After a switch to Microbiology, Phil admits he struggled to cope with the workload, eventually gaining a third class degree, but it was during this time where he discovered his real passion in life: cooking.
“University was the first time in my life I felt free. I moved into shared accommodation which meant I had to start cooking and I just loved it. Having done none at all at home I got seriously into it. It became an integral part of my being.”
Graduating meant more freedom and Phil travelled to Australia where he got a job as a waiter. When he had earned enough skills and resources he ventured up the East Coast cooking and selling food out of the back of a VW Kombi to anyone who wanted to buy it.
Upon his return to the UK he got hold of a Michelin Guide and set about beginning his culinary career.
“I wrote a letter to ten of the top London restaurants. I received responses from most and got a job offer from Roux Restaurants. Their empire was massive. They had Le Gavroche and The Waterside Inn as well as a vast contract catering division which was huge.”
The fledgling chef spent a year in the Roux business where he reveals he was thrown in at the deep end in an understaffed environment.
“On the one hand you can say there was not nearly enough training but on the other it was an immediate opportunity to get involved. You had to learn quickly.”
Yearlong experiences followed, first at the world renowned Harveys under restaurant giant Marco Pierre White, who fired him because, well, who hasn’t been fired by Marco, and then at Simon Hopkinson’s Bibendum, just around the corner from his current eatery. While each experience was fairly short-lived they all played a vital role in what turned out to be a well-rounded food education.
“With Roux I saw what finesse and refinement could bring to cooking.
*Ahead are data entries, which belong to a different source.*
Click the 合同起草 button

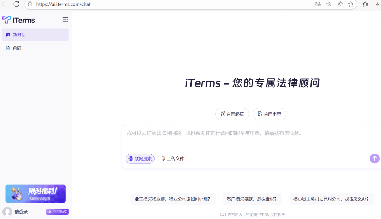(232, 114)
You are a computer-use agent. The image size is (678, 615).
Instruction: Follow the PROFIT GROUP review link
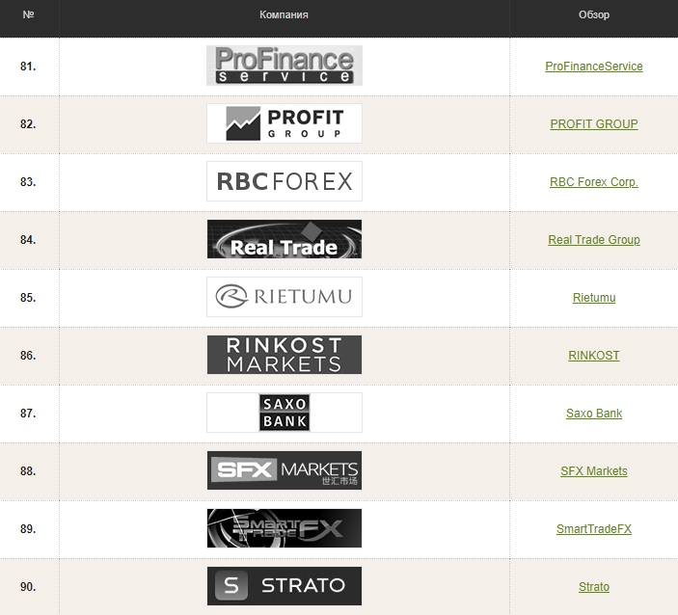(593, 124)
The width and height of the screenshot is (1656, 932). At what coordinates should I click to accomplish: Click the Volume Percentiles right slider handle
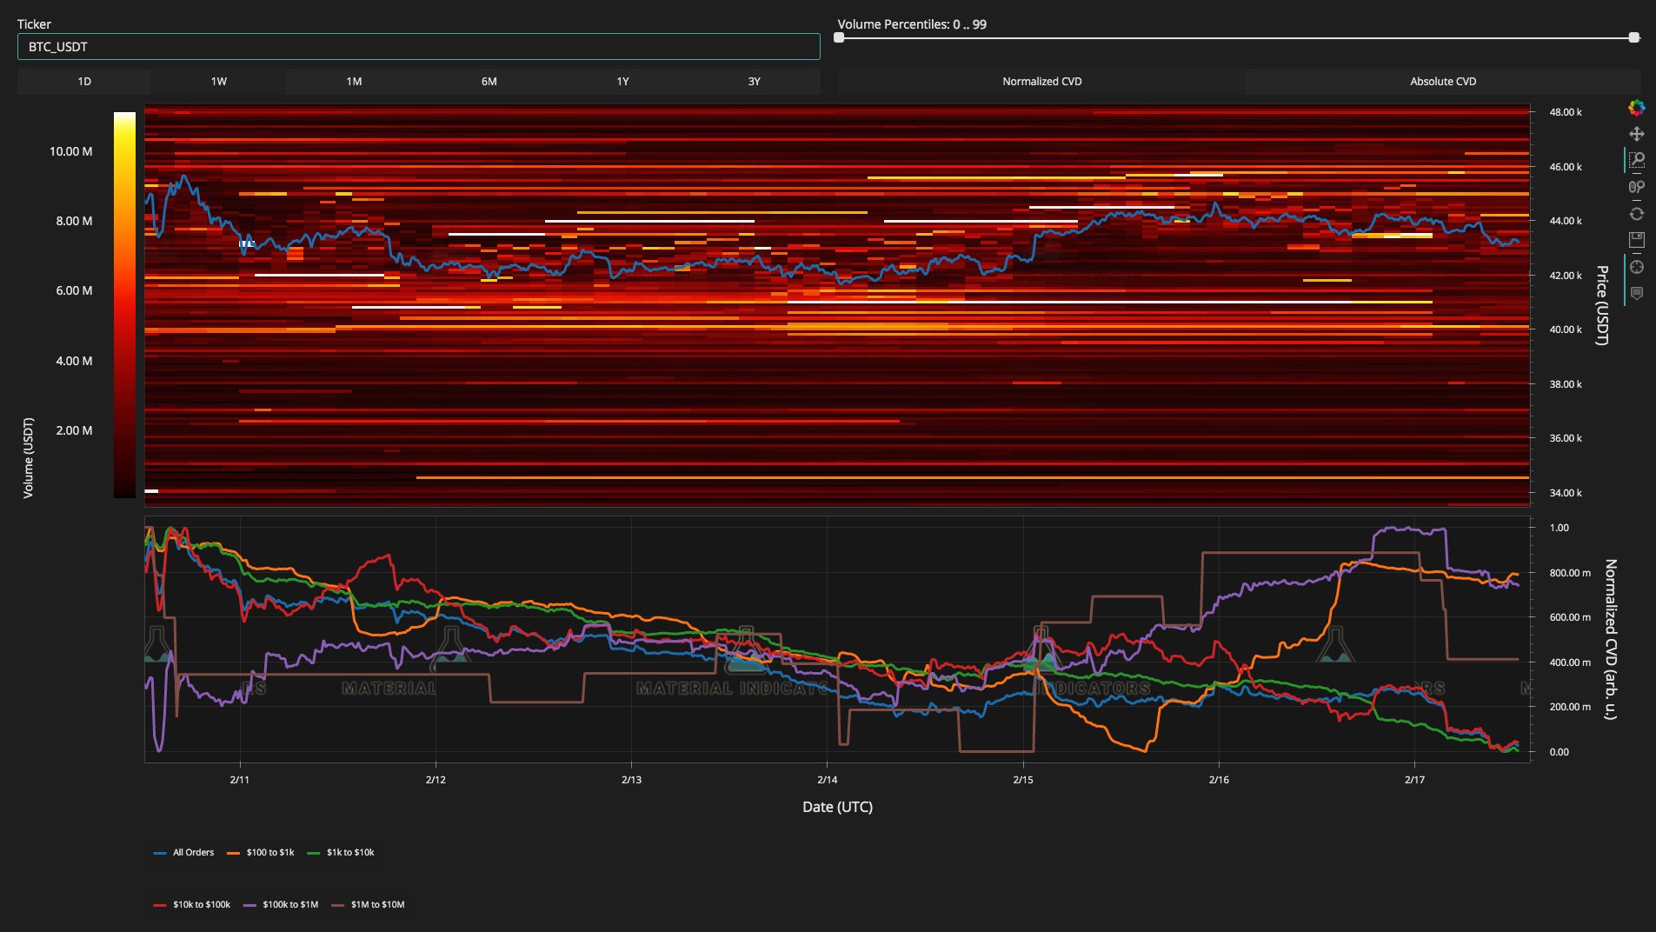click(x=1633, y=37)
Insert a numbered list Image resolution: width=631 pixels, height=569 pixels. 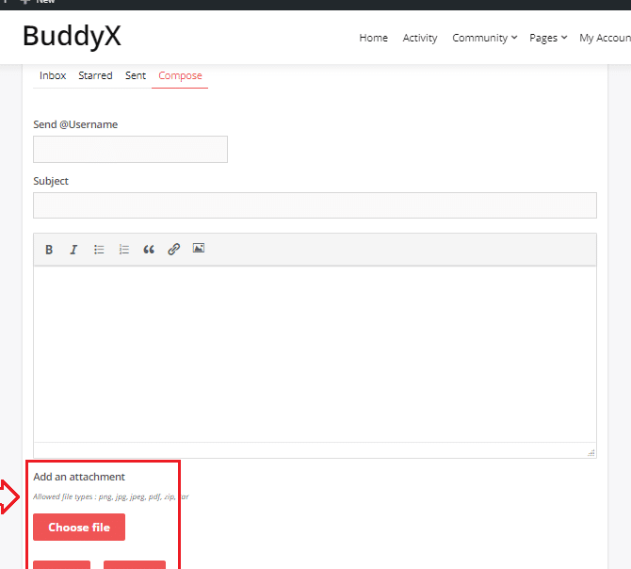tap(123, 250)
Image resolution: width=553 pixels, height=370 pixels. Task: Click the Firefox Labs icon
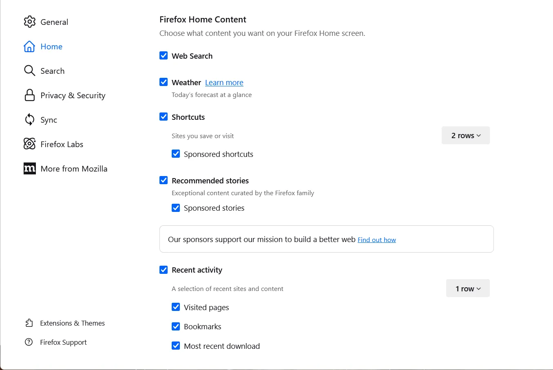tap(29, 144)
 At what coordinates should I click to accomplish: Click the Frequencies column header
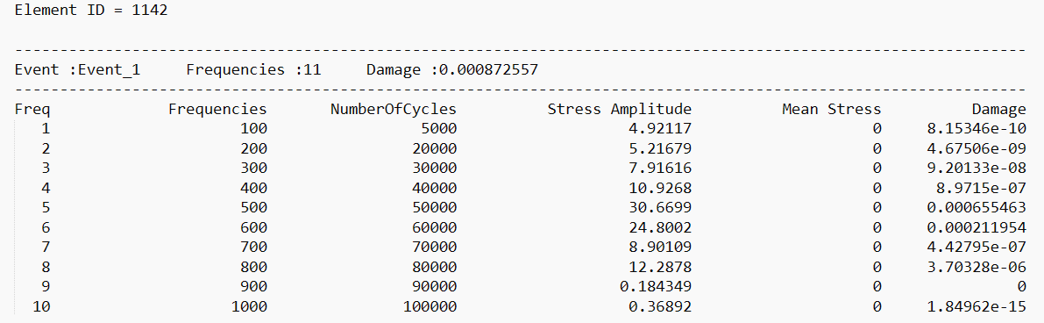click(217, 109)

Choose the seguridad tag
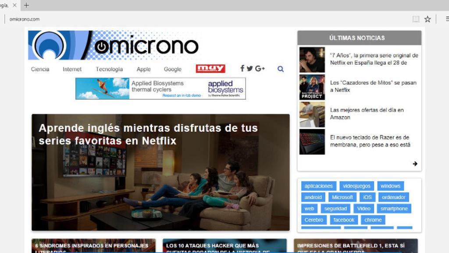(x=335, y=209)
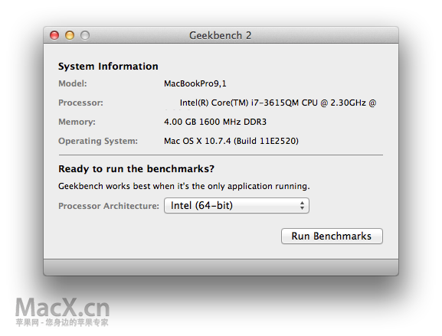Click the 4.00 GB 1600 MHz DDR3 memory value
Screen dimensions: 442x336
(215, 122)
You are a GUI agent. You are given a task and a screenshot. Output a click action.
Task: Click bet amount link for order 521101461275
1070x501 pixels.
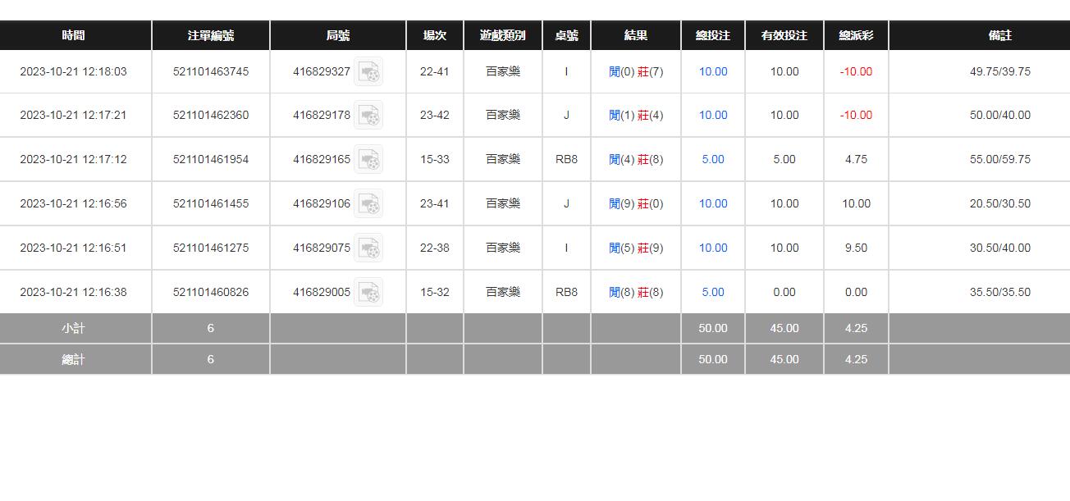point(713,248)

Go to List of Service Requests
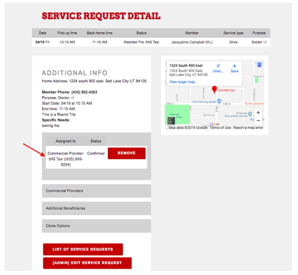click(x=83, y=249)
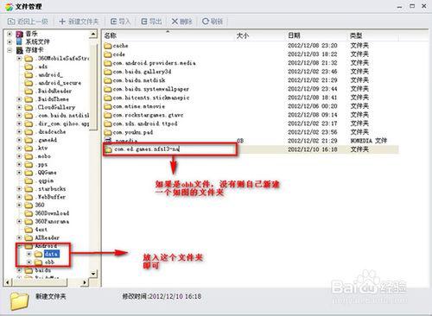Expand the 音乐 tree node
The height and width of the screenshot is (316, 432).
10,34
Marco was more about flair and creativity and showing that it was possible to cook the best food in London with very limited resources. Simon was the first person I had come across who could talk passionately about ingredients, seasonality and provenance.”
What then paved the way for Phil to become one of the capital’s youngest Head Chefs and restaurant owners was a reconciliation with Marco and a serendipitous return to Harveys.
Marco was in the process of opening a new restaurant when he parted ways with Nigel Platts-Martin, his then partner. Nigel got in touch with a 24-year-old Phil, explaining that Marco planned to take him as Head Chef and asked would he like to go into business.
“I had only cooked for three years at that point. I had never employed anybody, never spoken to a supplier or ordered anything, in fact, I had barely cooked my way around a kitchen. Nigel and I never conversed about setting out any goals or defining the food and I was left to write the menu in its entirety.”
Despite the ridiculousness of the situation The Square launched in 1991. It was a roaring success from the start, something Phil puts down to London’s appetite for change.